_WORK REQUEST 1_:
Answer these questions using the article about a blood pressure drug and beta cells:
(a) Where is Dr. Joshua D. Miller medical director of diabetes care?
(b) What do people with type 2 diabetes lose the ability to do?
(c) Which beta-cell gene did Dr. Anath Shalev and colleagues find plays an important role in the body's response to high glucose levels?
_WORK REQUEST 2_: Extend the article about a blood pressure drug and beta cells, picking up right after its final sentence.

_EXTRACT TO READ_:
A drug used primarily to treat high blood pressure appears to prevent the loss of insulin-producing pancreatic beta cells among people with diabetes.
“Broadly speaking, any approach to preserving beta cells is much needed,” Dr. Joshua D. Miller, medical director of diabetes care for Stony Brook Medicine in New York and an assistant professor of endocrinology and metabolism in the school’s Department of Medicine, told Healthline.
Pancreatic beta cells play a role in both type 1 diabetes, an autoimmune disease often called juvenile diabetes, and type 2 diabetes, which is an acquired illness caused by obesity, lack of exercise, and other factors.
In type 1 diabetes, the body’s immune system progressively destroys the insulin-producing beta cells, limiting or ending the ability to metabolize sugars.
People with type 2 diabetes still make insulin, but their body loses the ability to use it effectively. Eventually, the pancreas can’t make enough insulin to keep up with metabolic need.
Over the course of more than a decade and a half of research, Dr. Anath Shalev and colleagues at the University of Alabama at Birmingham School of Medicine discovered that a beta-cell gene called TXNIP played an important role in the body’s response to high glucose levels.

_LISTED ENTRIES_:
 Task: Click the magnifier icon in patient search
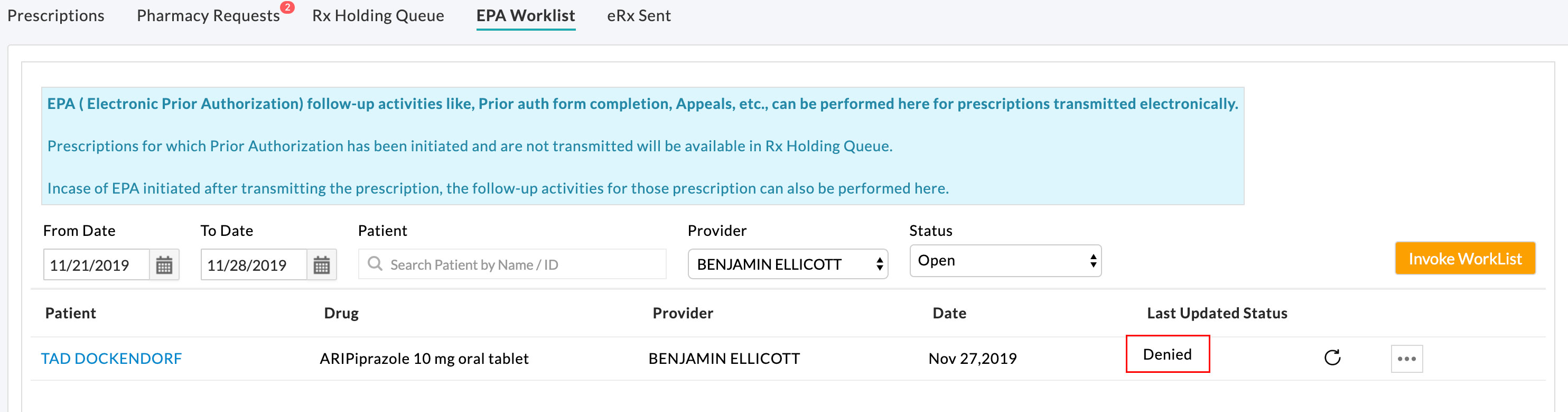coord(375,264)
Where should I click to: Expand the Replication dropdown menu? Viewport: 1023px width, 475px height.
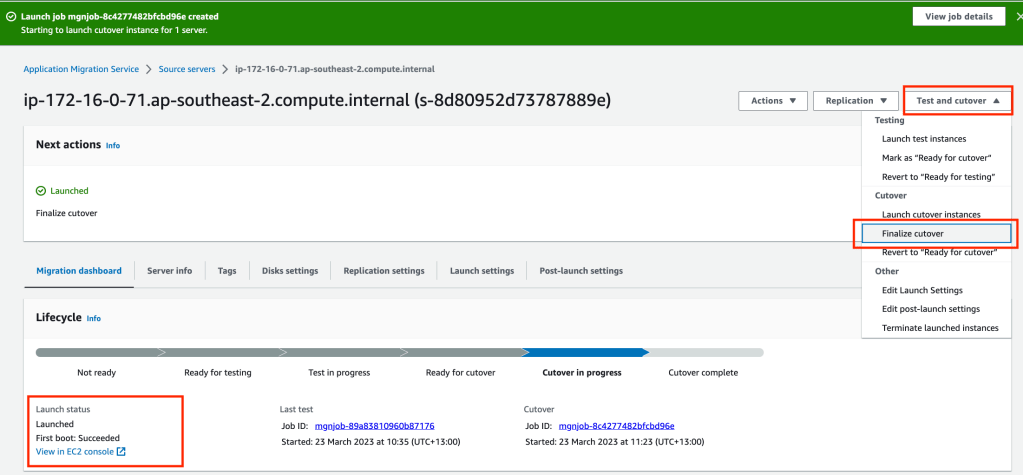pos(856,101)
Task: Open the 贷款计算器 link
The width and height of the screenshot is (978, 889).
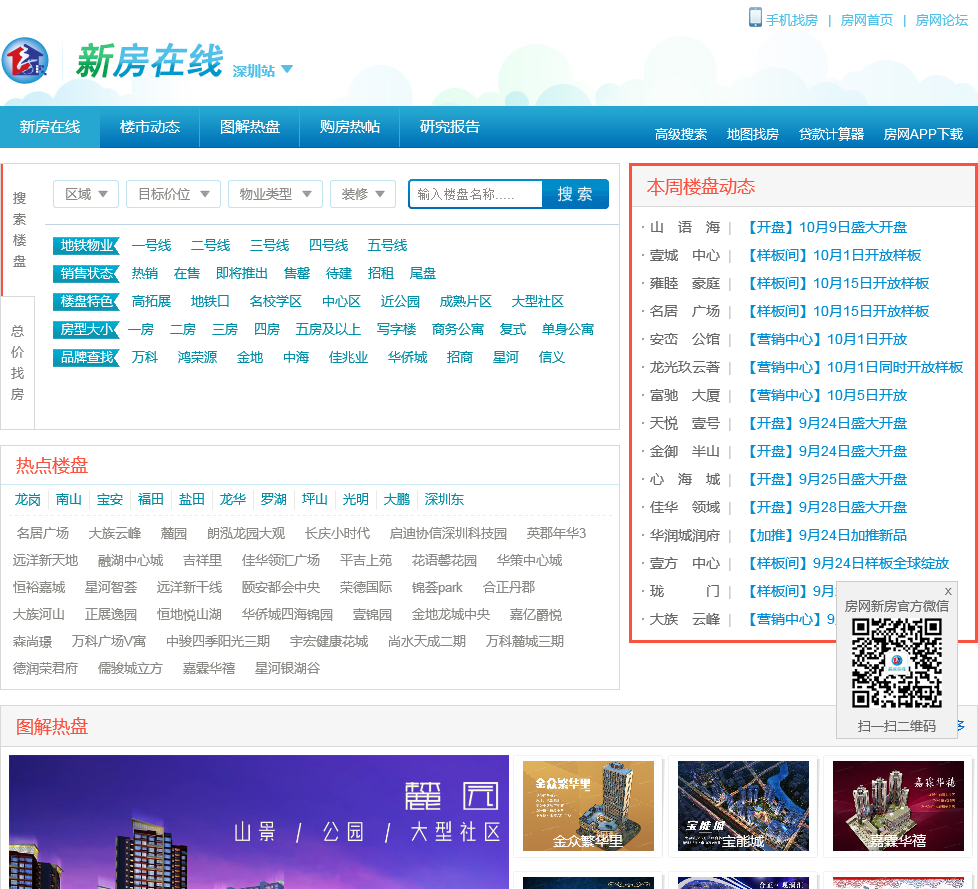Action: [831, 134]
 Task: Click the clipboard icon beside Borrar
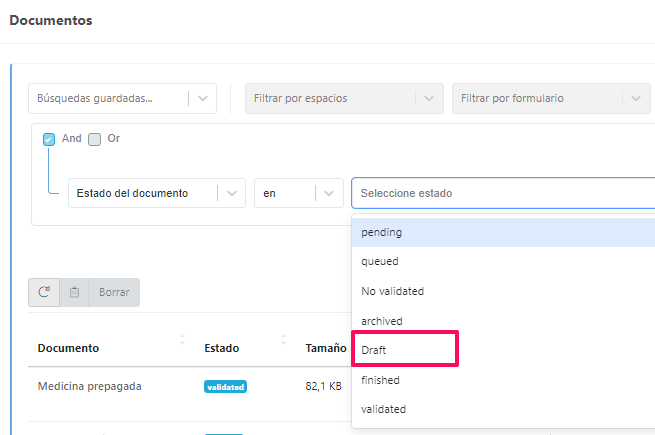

_WRITTEN RESPONSE 1_:
(a) Stony Brook Medicine in New York
(b) Use insulin effectively
(c) TXNIP

_WRITTEN RESPONSE 2_:
These roles included inhibiting production of the protein thioredoxin, which other research found prevented the death of beta cells.
Later, animal studies conducted by Shalev demonstrated that TXNIP levels could be manipulated to control beta-cell death and, by extension, insulin production and blood sugar levels.
The researchers then began experimenting with verapamil, a blood pressure medication known to reduce the level of TXNIP in heart cells.
That led to the new study with human subjects, which concluded that giving people who recently developed diabetes a daily dose of verapamil improved beta-cell functioning, reduced the need for insulin therapy, and was associated with fewer incidents of hypoglycemia, or dangerously low blood sugar.
“The patients on verapamil retained more of their own insulin production and required less of an increase in their daily insulin (over time),” Shalev told Healthline.
Verapamil wouldn’t be a substitute for injected insulin or an insulin pump, she noted.
Instead, it would be an adjunct therapy, perhaps combined with treatment to prevent the immune response against beta cells.
The placebo-controlled, double-blind phase II trial focused on adults ages 18 to 45 who had developed type 1 diabetes within the previous three months.
Shalev noted that no current diabetes treatment available has been able to similarly prevent destruction of pancreatic beta cells.
Current treatments only replace insulin that the body can’t produce.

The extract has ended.